2015), drawing inference about natural selection in the past 8000 years (Mathieson
et al. 2015). I predict that the technologies will develop further and that, in principle,
it will be possible to take bone samples from a number of individuals who lived 100,
200, ... 10,000 years ago and infer recent natural selection as if it was in real
time by tracking changes in allele frequencies of variants that are known (from modern
day studies) to be associated with complex traits and fitness. It might even be possible
to study G × E interaction by performing gene mapping on ancestral samples, for example
on femur lengths (which is a highly heritable complex trait). Dig up the bodies!

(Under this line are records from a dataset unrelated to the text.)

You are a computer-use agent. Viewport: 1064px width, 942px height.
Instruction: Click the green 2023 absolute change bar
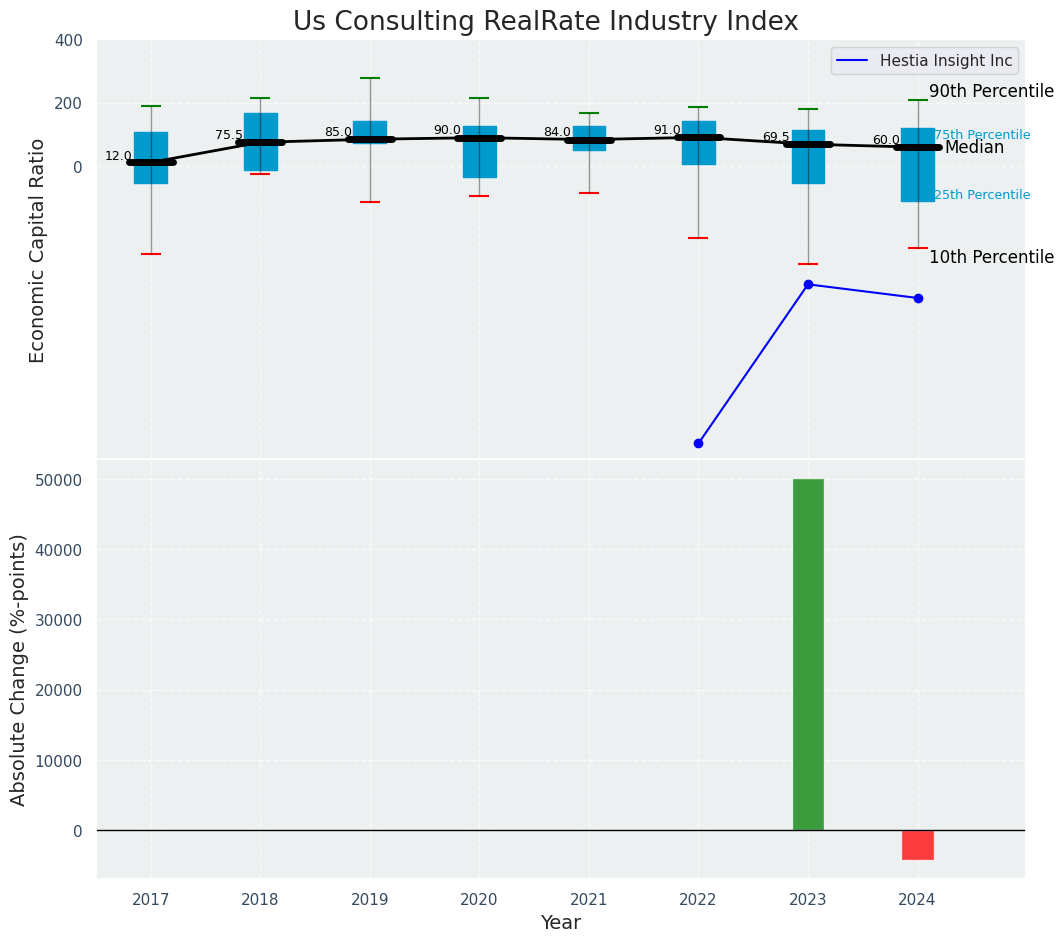[x=808, y=654]
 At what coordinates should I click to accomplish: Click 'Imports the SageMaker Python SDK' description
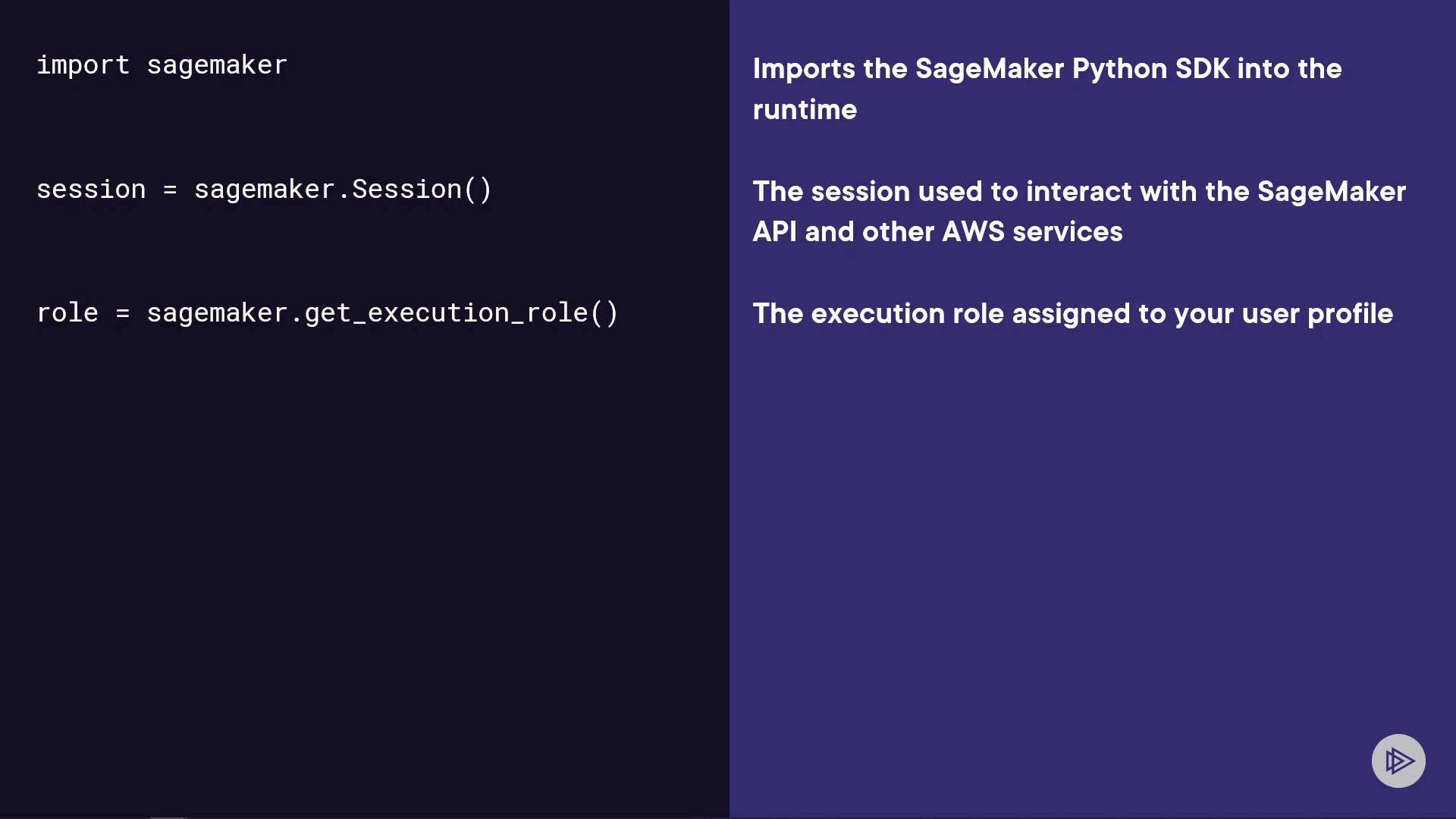click(x=1046, y=69)
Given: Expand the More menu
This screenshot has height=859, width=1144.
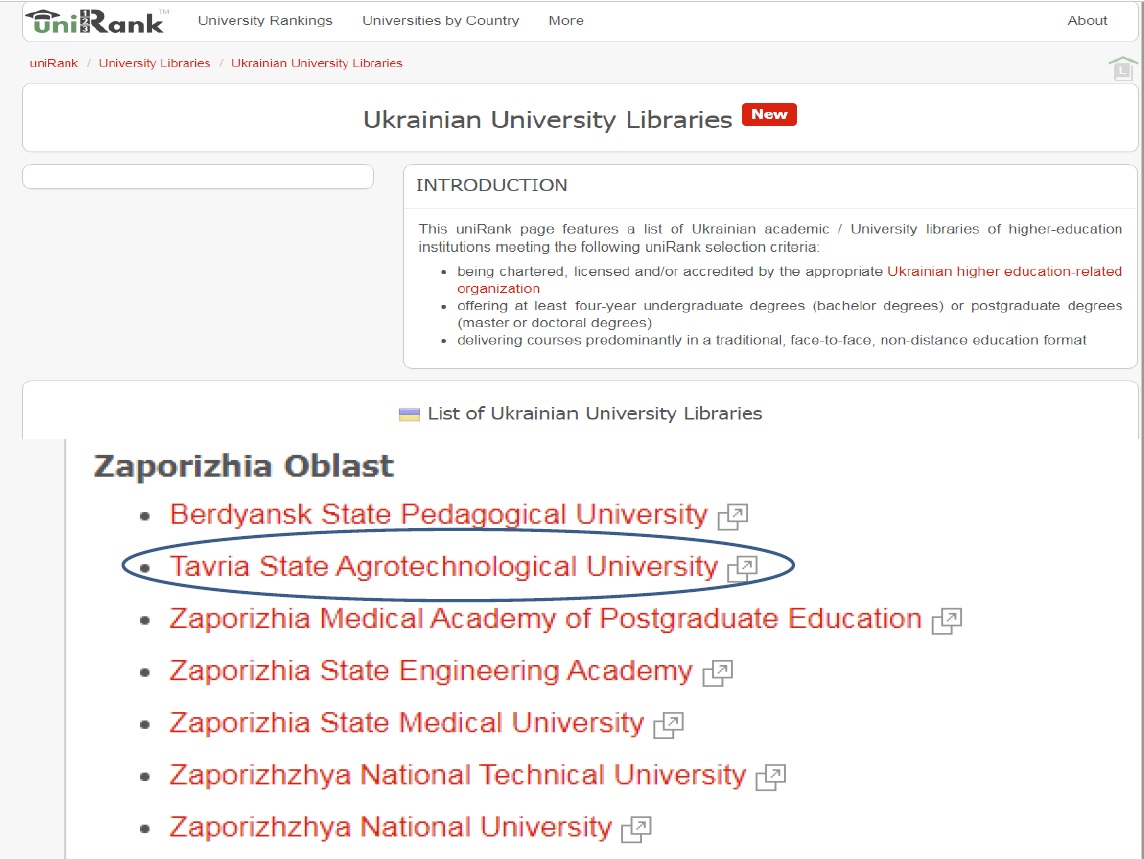Looking at the screenshot, I should pyautogui.click(x=566, y=20).
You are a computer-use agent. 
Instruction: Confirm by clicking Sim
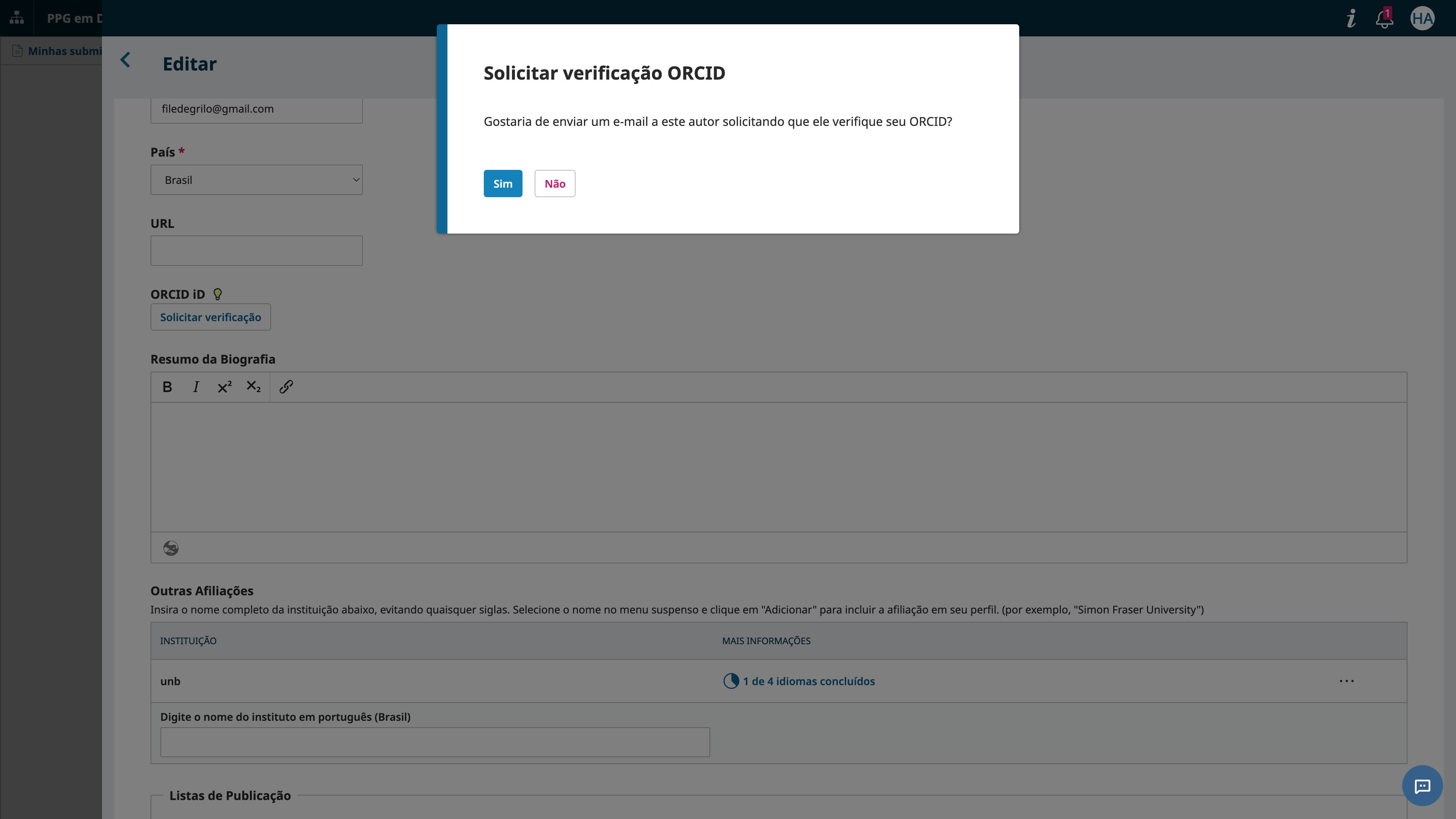point(502,183)
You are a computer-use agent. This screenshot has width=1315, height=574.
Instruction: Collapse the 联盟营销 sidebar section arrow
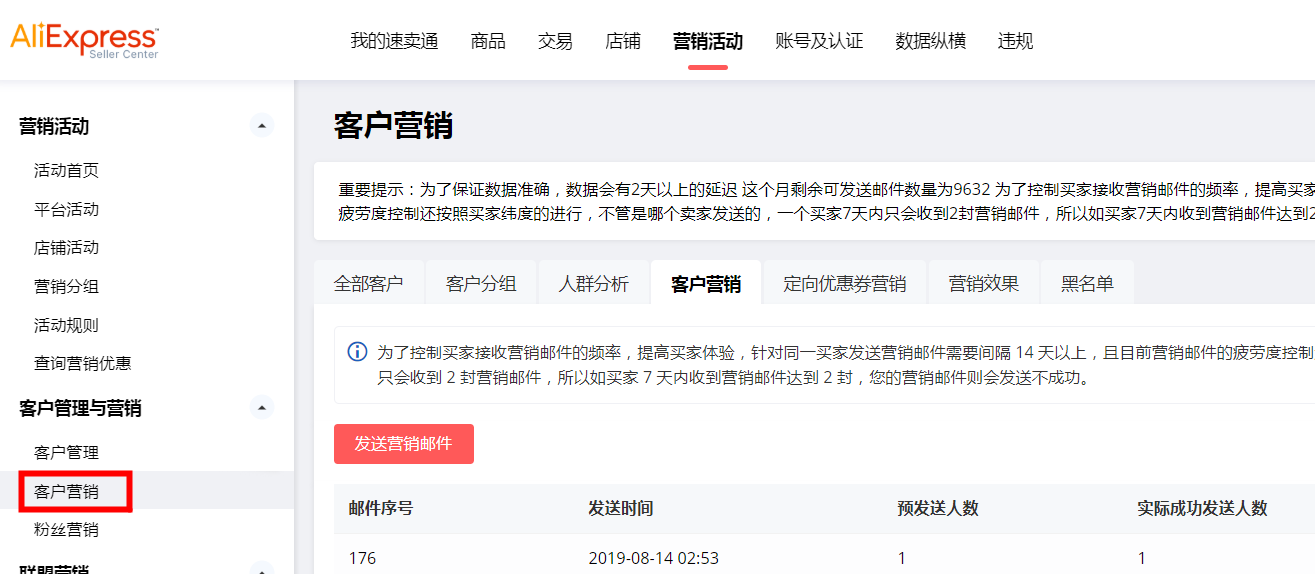click(x=261, y=569)
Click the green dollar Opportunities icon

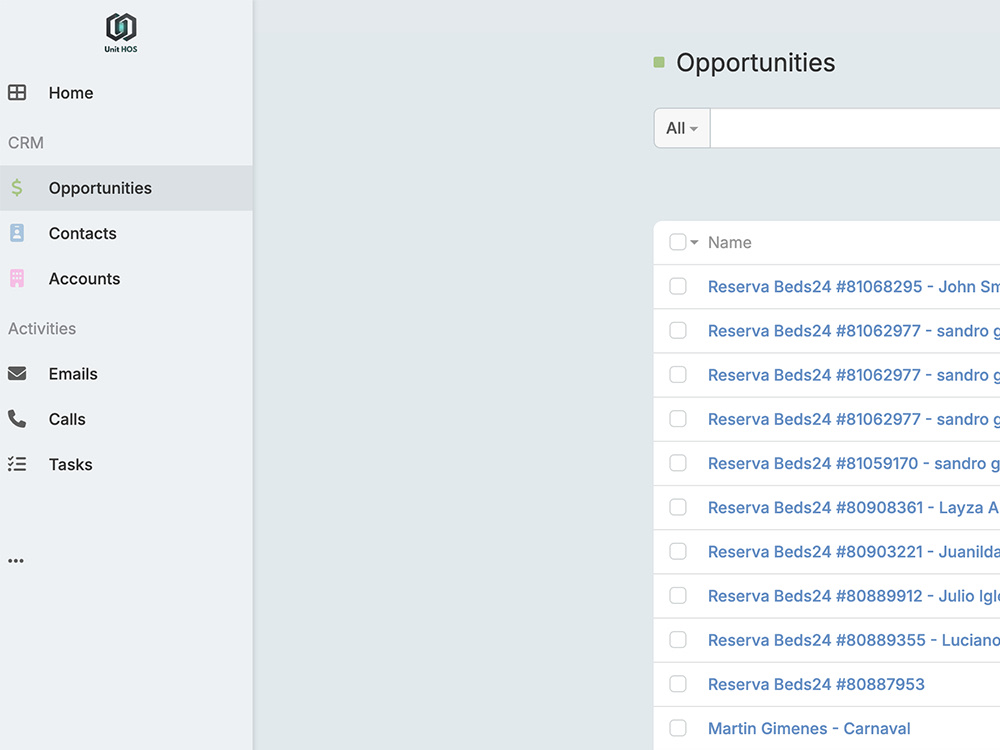click(17, 188)
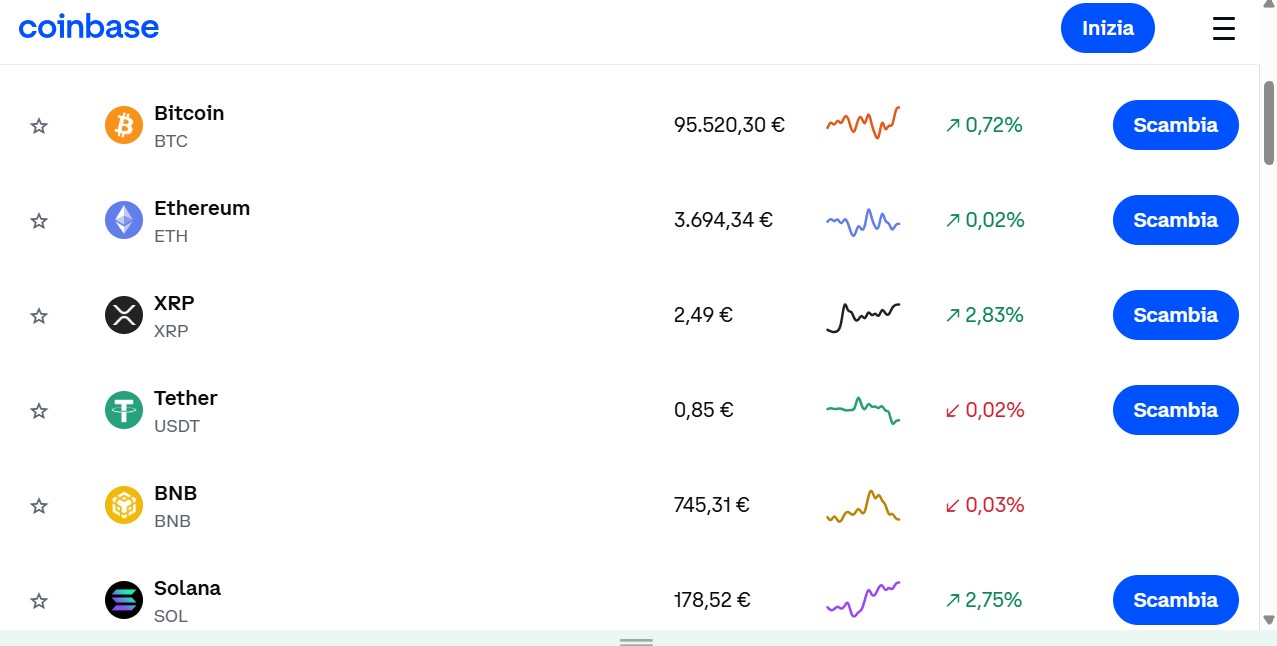Select the Bitcoin currency icon
This screenshot has width=1277, height=646.
tap(122, 124)
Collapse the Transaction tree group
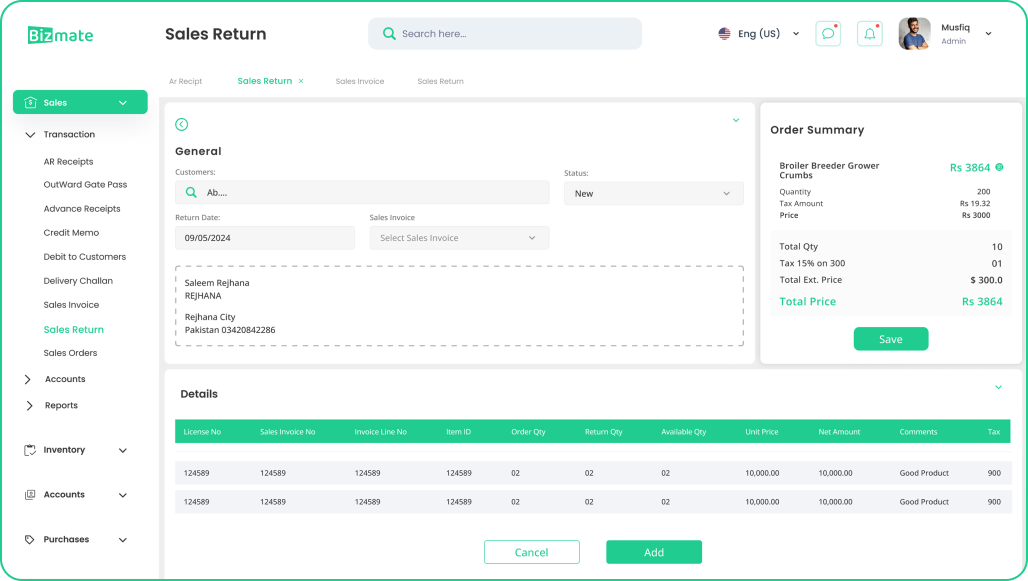 30,134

Modeling Human Complex Traits in Experimental Organisms Will Become Obsolete
Model organisms such as fruit flies, mice, and worms have been at the forefront of
major discoveries in genetics over the last century. Many if not most of these discoveries
were about mechanisms, e.g., mechanisms of natural selection, speciation, recombination,
imprinting, response to selection, and gene function. Experimental organisms have
been less successful in modeling human disease (in the sense of leading to successful
prevention or treatment), even, for example, when engineered mutations in mice are
identical to those discovered in human patients. My prediction for future research
into human disease causes and drug discovery is that humans will become a “model organism”
through exploiting new technologies such as tissue-specific cell lines and gene editing.
I would also argue that model organisms have been largely unsuccessful in modeling
complex traits in general, whether for proposed applications in human health or for
potential applications in plant and animal breeding. Progress in livestock genetics
has come from studying complex traits in cattle, pigs, and poultry, not from studying
crosses between inbred lines of mice. Similarly, progress in understanding disease
in humans has largely come from studying those diseases in humans and not from building
models of them in other species. Indeed, the rapid developments in human complex trait
genetics over the last 10 years have outshone those in, e.g., mice or flies. There
are exceptions, of course, but they are not common.
Personalized Genetics and Genomics Will Become an Integral Part of Health Care and
Clinical Practice
One major application of studying complex traits in humans is in medicine. Indeed,
most of the public funding to study complex traits in human populations has come from
medical research funding bodies such as the National Institutes of Health, the Wellcome
Trust, and the Medical Research Council. Genetic technologies, including genome sequencing,
have already led to changes in clinical practice, for example by personalizing drug
advice for cancer depending on the tumor’s genomes. I believe the very near future
will see this extended to diagnosis of Mendelian disease and to providing more refined
personalized treatment advice for cancer.
The bigger question for the future is how to extend this to common diseases and traits,
which provide the largest personal, health, and economic burden on society. I predict
major changes in how health care will be managed through a person’s lifetime, using
personalized genetic- and genomic-based information (including metabolomic, proteomic,
and microbiome data) combined with phenome-tracking information from smart electronic
devices. The bottleneck to make this happen will be in the collection and analysis
of relevant data. It is telling that in 2015, both Google and Apple are seeing health
and medicine as a major field of interest.